Ivanka Trump faces probe into her 'use of personal email for official business'

Ivanka is said to have sent up to 100 emails about official business from her personal account
AFP/Getty Images

An investigation into Ivanka Trump’s alleged use of her personal email account for government work is set to be launched.

A Congressional committee will review reports that President Donald Trump’s daughter, a top White House aide, violated preservation law.

Use of a personal account for government business potentially violates a law requiring the preservation of all presidential records.

Ivanka Trump, the daughter of President Donald Trump
AP

Mr Trump repeatedly criticised his Democratic rival Hillary Clinton in the 2016 presidential election campaign over her use of personal email and a private server while she was secretary of state.

Elijah Cummings, the top Democrat on the House Oversight Committee, said the panel will investigate White House communications when Democrats take over the House in January.

"We plan to continue our investigation of the presidential records act and federal records act, and we want to know if Ivanka complied with the law," his office said in a statement.

The current House Oversight committee chairman, Republican Trey Gowdy, also asked the White House for information related to Ivanka Trump's use of private email in a letter on Tuesday.

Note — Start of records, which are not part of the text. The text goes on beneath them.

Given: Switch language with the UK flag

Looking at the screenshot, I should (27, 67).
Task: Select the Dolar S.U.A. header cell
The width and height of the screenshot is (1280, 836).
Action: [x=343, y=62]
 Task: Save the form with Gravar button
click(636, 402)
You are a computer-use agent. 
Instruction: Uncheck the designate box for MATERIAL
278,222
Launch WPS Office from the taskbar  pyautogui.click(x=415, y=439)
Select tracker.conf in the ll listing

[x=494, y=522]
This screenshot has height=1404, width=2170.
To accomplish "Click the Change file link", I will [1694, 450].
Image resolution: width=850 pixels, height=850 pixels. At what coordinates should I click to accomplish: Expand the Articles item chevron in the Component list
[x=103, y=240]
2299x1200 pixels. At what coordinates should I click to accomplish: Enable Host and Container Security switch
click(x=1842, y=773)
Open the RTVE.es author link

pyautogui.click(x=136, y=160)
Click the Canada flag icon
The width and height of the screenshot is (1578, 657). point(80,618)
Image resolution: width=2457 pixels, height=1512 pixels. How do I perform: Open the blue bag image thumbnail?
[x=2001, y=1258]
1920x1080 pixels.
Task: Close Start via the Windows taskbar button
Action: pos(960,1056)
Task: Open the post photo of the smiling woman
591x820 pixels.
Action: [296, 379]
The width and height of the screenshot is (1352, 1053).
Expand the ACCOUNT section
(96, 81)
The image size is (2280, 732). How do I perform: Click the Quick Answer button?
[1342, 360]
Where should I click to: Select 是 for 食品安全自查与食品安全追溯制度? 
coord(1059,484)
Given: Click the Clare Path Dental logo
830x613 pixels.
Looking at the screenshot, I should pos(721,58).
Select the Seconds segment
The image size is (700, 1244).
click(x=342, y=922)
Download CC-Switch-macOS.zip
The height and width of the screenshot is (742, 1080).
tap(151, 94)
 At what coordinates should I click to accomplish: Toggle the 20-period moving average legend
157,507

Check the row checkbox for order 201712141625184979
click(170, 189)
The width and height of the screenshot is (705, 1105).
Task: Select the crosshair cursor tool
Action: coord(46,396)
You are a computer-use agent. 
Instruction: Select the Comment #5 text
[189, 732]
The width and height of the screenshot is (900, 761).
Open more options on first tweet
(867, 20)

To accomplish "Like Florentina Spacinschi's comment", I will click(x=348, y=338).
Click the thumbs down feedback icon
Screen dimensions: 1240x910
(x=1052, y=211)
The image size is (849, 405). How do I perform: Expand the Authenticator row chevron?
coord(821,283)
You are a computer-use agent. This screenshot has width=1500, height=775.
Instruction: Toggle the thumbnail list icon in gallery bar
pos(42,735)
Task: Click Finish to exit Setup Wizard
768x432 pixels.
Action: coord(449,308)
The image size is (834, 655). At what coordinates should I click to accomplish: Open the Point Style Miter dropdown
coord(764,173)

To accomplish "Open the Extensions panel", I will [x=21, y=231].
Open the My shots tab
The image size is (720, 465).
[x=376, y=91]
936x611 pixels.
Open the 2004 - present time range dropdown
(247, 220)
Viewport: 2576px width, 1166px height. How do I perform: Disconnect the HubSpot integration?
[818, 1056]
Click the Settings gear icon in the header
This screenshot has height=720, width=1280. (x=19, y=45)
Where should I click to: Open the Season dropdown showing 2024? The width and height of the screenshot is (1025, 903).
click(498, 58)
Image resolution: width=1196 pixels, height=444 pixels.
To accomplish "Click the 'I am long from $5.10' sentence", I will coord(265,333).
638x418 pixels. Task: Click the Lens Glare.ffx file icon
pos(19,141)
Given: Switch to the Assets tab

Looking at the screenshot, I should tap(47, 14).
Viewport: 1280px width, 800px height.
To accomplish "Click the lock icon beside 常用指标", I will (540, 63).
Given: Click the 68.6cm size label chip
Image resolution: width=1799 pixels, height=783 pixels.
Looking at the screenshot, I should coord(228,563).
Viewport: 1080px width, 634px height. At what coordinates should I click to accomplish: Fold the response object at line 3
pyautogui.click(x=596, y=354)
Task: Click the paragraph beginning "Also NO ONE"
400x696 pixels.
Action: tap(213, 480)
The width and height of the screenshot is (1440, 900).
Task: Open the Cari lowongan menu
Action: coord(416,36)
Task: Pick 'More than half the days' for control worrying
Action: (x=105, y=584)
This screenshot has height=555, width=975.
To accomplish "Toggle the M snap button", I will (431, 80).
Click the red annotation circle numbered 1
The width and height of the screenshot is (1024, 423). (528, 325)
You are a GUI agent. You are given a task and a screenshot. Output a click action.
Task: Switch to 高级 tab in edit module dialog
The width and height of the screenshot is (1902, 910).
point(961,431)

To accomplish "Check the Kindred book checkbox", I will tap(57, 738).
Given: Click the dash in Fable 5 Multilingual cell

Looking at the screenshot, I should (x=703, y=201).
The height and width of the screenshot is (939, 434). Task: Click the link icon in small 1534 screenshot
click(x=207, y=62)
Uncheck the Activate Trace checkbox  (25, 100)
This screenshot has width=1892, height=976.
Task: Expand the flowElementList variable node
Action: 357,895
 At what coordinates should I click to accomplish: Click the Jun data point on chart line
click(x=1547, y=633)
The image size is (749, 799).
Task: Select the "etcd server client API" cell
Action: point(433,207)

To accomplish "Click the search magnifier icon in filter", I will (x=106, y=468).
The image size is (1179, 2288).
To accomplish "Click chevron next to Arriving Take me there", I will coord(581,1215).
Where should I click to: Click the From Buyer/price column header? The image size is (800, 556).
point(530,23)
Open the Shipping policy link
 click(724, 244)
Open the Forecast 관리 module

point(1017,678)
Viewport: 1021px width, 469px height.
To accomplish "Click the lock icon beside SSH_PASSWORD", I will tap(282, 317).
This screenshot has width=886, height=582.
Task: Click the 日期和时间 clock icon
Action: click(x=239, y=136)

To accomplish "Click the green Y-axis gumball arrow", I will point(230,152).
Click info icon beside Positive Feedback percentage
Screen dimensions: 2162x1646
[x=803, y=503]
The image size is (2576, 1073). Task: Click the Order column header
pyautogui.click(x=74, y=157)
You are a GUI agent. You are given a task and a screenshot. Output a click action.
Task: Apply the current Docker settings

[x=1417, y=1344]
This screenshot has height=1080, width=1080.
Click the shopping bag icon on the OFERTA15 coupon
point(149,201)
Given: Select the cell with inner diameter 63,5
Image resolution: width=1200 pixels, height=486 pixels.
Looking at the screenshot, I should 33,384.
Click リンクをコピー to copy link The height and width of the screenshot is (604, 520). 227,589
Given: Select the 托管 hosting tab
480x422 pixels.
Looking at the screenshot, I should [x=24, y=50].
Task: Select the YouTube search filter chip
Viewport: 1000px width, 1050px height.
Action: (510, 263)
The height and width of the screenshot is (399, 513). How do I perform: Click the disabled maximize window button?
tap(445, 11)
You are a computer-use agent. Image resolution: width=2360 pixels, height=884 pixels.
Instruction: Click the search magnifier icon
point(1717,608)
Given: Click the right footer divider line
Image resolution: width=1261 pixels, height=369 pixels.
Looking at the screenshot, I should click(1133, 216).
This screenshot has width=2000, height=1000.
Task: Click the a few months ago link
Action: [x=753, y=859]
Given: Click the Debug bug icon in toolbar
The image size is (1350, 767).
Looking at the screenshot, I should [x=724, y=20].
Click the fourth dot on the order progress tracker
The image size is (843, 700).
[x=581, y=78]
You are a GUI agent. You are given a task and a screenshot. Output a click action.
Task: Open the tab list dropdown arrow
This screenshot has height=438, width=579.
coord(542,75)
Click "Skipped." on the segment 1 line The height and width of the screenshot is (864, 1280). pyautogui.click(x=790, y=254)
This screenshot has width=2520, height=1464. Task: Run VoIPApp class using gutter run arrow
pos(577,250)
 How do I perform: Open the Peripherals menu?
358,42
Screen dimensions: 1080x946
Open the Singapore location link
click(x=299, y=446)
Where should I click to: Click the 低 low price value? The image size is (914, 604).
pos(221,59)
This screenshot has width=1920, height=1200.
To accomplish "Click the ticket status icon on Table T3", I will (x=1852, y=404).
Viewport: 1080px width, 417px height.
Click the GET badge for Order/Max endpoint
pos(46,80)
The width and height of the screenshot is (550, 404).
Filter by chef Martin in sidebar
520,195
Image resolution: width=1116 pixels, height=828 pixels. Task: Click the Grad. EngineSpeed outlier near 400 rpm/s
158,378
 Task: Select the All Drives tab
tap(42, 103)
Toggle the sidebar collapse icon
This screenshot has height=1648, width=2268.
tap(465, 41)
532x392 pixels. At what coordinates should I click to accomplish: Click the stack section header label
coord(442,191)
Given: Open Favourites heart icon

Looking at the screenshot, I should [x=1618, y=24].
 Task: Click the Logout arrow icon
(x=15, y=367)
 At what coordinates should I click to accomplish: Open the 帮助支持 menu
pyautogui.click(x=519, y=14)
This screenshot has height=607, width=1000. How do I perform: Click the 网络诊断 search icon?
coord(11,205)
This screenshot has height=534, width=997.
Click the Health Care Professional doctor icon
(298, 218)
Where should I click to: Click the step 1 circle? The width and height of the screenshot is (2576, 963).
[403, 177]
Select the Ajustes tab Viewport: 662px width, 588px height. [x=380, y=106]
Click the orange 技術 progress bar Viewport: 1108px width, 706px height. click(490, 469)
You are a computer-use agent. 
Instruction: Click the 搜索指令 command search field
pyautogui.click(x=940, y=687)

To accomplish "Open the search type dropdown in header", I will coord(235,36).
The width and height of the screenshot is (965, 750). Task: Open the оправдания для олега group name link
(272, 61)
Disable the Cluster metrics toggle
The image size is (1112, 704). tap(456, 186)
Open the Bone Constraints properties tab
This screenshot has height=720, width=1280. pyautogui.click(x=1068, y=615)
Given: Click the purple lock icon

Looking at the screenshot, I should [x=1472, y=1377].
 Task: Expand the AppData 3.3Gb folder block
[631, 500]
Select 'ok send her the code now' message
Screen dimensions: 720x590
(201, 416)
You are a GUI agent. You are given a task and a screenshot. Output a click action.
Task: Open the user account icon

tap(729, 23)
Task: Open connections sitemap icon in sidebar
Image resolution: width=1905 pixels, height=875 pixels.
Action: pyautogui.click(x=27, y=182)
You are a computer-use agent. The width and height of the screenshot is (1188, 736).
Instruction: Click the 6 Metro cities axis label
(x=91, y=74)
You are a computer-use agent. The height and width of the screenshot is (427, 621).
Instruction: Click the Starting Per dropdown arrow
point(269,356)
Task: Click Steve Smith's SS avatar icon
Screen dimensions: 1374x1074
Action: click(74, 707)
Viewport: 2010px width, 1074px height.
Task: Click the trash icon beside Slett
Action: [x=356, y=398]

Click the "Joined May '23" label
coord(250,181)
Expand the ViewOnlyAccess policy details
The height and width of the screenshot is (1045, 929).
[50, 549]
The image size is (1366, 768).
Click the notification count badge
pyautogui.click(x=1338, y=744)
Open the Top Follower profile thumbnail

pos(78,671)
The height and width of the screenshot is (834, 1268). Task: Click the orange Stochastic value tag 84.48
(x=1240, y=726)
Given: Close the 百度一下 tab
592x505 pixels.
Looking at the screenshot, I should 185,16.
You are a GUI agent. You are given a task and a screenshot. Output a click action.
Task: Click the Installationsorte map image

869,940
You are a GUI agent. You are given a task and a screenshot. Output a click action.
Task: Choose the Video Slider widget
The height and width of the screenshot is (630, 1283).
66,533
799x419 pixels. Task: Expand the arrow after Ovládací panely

Republican Senator Ron Johnson, chairman of the Senate's Homeland Security committee, asked for a briefing on the topic.

The White House did not respond to a request for comment, but Mr Trump said his daughter's use of her personal email account was different from Clinton's.

"For a little period of time, Ivanka did some emails. They weren't classified like Hillary Clinton. They weren't deleted like Hillary Clinton... She wasn't doing anything to hide her emails," Mr Trump told reporters.

His daughter did not have a private server as Mrs Clinton did, Mr Trump said.

Peter Mirijanian, a spokesman for Ivanka Trump's ethics lawyer, Abbe Lowell, told the Washington Post the emails occurred before she was aware of government record-keeping regulations.

Since then, she has turned over all her government-related emails to be stored with other White House records, the Post reported.